California’s Hepatitis A Outbreak and the Importance of Bathrooms

Access to safe and clean bathrooms is important for several reasons, one of which is disease prevention. Lack of access to safe and clean bathrooms is a major reason the hepatitis A outbreak in California has been quick to spread and hard to halt.

Hepatitis A is a liver disease transmitted through ingestion of contaminated food and water or through direct contact with an infectious person, according to the WHO. The risk of hepatitis A is strongly associated with lack of safe water, and poor sanitation and hygiene.  Although California’s hepatitis A outbreak has been linked to the transient homeless population, according to the WHO the virus is also “one of the most frequent causes of foodborne infection.” So nothing is safe, as usual.

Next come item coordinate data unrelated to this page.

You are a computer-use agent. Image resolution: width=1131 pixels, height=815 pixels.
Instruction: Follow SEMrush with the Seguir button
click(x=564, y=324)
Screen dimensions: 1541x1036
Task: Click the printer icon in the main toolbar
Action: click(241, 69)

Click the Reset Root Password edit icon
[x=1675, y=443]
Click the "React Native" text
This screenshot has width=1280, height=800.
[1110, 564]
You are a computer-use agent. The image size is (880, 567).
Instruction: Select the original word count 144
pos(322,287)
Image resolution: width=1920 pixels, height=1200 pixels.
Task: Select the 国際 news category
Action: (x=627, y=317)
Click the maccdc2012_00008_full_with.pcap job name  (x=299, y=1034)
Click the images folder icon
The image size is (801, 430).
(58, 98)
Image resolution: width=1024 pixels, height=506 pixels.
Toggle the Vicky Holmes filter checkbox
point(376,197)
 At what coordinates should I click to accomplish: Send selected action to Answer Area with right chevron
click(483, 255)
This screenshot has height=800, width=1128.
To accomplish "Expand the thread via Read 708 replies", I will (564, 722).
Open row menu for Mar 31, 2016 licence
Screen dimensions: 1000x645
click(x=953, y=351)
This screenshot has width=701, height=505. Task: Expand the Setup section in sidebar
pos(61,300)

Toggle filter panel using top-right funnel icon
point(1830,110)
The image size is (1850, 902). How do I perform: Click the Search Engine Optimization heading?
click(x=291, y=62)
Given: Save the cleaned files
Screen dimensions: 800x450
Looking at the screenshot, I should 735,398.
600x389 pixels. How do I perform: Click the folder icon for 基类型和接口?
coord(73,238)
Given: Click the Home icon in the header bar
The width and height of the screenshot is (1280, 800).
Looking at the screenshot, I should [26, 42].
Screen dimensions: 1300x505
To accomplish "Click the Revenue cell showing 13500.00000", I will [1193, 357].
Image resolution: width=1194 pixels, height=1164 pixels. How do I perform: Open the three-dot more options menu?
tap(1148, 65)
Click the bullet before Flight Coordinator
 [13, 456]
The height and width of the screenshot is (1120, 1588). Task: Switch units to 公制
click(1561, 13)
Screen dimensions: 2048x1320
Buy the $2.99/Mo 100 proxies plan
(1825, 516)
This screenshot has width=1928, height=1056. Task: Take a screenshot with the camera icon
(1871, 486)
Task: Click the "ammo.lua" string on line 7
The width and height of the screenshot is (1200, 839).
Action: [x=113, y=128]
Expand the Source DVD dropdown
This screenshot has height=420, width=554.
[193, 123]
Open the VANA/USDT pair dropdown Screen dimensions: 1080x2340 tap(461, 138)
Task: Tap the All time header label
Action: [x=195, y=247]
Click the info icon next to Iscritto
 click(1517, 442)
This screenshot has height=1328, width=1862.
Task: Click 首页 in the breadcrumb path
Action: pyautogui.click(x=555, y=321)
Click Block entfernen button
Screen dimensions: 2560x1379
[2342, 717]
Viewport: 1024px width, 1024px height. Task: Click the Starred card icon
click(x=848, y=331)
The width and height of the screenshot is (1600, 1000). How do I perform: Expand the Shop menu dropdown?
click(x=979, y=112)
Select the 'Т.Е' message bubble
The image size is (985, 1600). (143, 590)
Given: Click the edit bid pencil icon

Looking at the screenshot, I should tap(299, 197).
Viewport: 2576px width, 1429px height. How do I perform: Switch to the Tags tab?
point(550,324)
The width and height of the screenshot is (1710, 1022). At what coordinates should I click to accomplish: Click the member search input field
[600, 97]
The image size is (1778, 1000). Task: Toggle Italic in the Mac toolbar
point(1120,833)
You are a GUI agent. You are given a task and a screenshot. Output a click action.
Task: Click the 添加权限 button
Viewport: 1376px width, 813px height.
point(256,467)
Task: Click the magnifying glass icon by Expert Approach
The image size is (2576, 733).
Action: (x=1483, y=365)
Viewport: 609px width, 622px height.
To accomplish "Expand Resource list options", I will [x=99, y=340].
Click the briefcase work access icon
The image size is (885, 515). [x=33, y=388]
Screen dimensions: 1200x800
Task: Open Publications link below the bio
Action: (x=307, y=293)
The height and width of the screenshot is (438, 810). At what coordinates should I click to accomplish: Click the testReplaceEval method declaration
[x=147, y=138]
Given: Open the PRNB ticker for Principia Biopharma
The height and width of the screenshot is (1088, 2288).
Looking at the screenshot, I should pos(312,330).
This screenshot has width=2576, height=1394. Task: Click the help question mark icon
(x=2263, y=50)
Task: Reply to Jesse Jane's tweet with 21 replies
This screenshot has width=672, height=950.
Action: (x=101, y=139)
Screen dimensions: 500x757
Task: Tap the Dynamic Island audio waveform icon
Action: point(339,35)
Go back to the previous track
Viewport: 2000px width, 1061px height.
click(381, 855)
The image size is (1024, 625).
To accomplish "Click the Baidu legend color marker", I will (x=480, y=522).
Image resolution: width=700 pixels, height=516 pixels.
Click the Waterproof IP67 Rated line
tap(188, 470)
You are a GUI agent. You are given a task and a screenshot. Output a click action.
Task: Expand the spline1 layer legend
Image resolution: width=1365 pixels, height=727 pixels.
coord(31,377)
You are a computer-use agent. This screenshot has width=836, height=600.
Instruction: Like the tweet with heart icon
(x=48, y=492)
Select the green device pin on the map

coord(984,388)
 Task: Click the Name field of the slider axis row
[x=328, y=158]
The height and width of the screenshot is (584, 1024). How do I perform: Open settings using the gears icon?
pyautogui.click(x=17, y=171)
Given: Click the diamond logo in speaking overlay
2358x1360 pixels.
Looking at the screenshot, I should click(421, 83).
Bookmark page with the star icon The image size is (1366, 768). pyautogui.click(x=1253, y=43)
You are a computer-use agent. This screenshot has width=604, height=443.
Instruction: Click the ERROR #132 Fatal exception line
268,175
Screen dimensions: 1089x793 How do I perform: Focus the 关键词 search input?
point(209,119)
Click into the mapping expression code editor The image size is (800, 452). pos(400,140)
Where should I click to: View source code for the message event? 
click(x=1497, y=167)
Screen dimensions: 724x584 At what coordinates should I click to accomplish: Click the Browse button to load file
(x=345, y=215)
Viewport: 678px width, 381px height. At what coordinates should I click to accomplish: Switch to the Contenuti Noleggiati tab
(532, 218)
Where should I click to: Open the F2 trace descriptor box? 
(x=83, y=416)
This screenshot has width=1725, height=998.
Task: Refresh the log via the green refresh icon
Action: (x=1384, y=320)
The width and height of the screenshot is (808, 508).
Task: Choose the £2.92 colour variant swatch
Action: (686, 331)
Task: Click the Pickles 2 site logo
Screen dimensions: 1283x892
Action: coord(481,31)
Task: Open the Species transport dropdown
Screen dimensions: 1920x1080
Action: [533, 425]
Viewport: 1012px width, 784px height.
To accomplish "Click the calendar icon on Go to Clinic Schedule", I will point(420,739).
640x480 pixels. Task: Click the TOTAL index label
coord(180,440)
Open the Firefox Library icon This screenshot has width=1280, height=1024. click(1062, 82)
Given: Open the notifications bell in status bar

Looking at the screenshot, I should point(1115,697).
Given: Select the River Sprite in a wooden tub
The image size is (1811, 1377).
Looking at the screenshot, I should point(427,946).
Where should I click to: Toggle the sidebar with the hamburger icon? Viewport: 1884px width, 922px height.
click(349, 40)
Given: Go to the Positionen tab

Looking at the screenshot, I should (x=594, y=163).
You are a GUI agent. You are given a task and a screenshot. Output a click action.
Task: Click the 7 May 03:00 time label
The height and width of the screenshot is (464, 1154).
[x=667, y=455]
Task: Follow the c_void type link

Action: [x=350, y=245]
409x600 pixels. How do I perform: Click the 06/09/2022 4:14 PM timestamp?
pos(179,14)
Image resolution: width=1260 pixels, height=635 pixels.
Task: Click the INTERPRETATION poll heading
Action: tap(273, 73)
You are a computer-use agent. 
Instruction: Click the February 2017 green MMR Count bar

As of November 10, San Diego had reported 546 cases of the disease and 20 deaths. There are signs the outbreak is slowing and efforts to vaccinate the homeless population against hepatitis A are proving effective. According to The San Diego Tribune:

Last week…local health providers forwarded only eight possible hepatitis A cases to the health department for further investigation. There have been no new deaths, leaving the outbreak total at 20 for the second straight week.

It’s the lowest weekly new case total since the outbreak began, eventually launching a vast, multmilllion-dollar campaign to improve sanitation and housing conditions for the homeless.

What could still go wrong? The physician noted that the outbreak could still jump into another demographic population such as gay men who are considered at an elevated risk of hepatitis A infection. Because the virus’s incubation period can last up to 50 days, there is still a chance, he added, that an infected person could have exposed a large number of people who simply have not started to show symptoms yet.

In addition to the homeless and drug users, high-risk groups are those with compromised immune systems, existing liver disease and gay men. Public-facing job classifications also recommended for vaccination include food handlers, first responders and health care workers.

 

Another article in The San Diego Tribune notes that the city built a 2 million dollar restroom in 2014, “designed by an artist to invoke “Jonathan Livingston Seagull,” the popular 1970 novella about a seagull who wanted to be special.” While the restroom building looks pretty, many point out that the money could have been better spent on more restrooms to serve the city’s large homeless population, potentially avoiding such a massive outbreak. According to the article:

The city was warned repeatedly as far back as 2000 that human waste on city streets was a problem that threatened public health, and that there was a shortage of 24-hour public restrooms available to the city’s growing homeless population downtown.

In 2005, city officials shot down a grand jury recommendation calling for more toilets to address the shortage. City officials said the facilities could cost up to $250,000 each to buy and install, plus another $65,000 per year to maintain, and the city did not have “the resources to execute a project of this magnitude.”

Based on those cost estimates, the $2 million spent on the seagull-themed restroom could have paid for four such facilities and operated them for 16 years.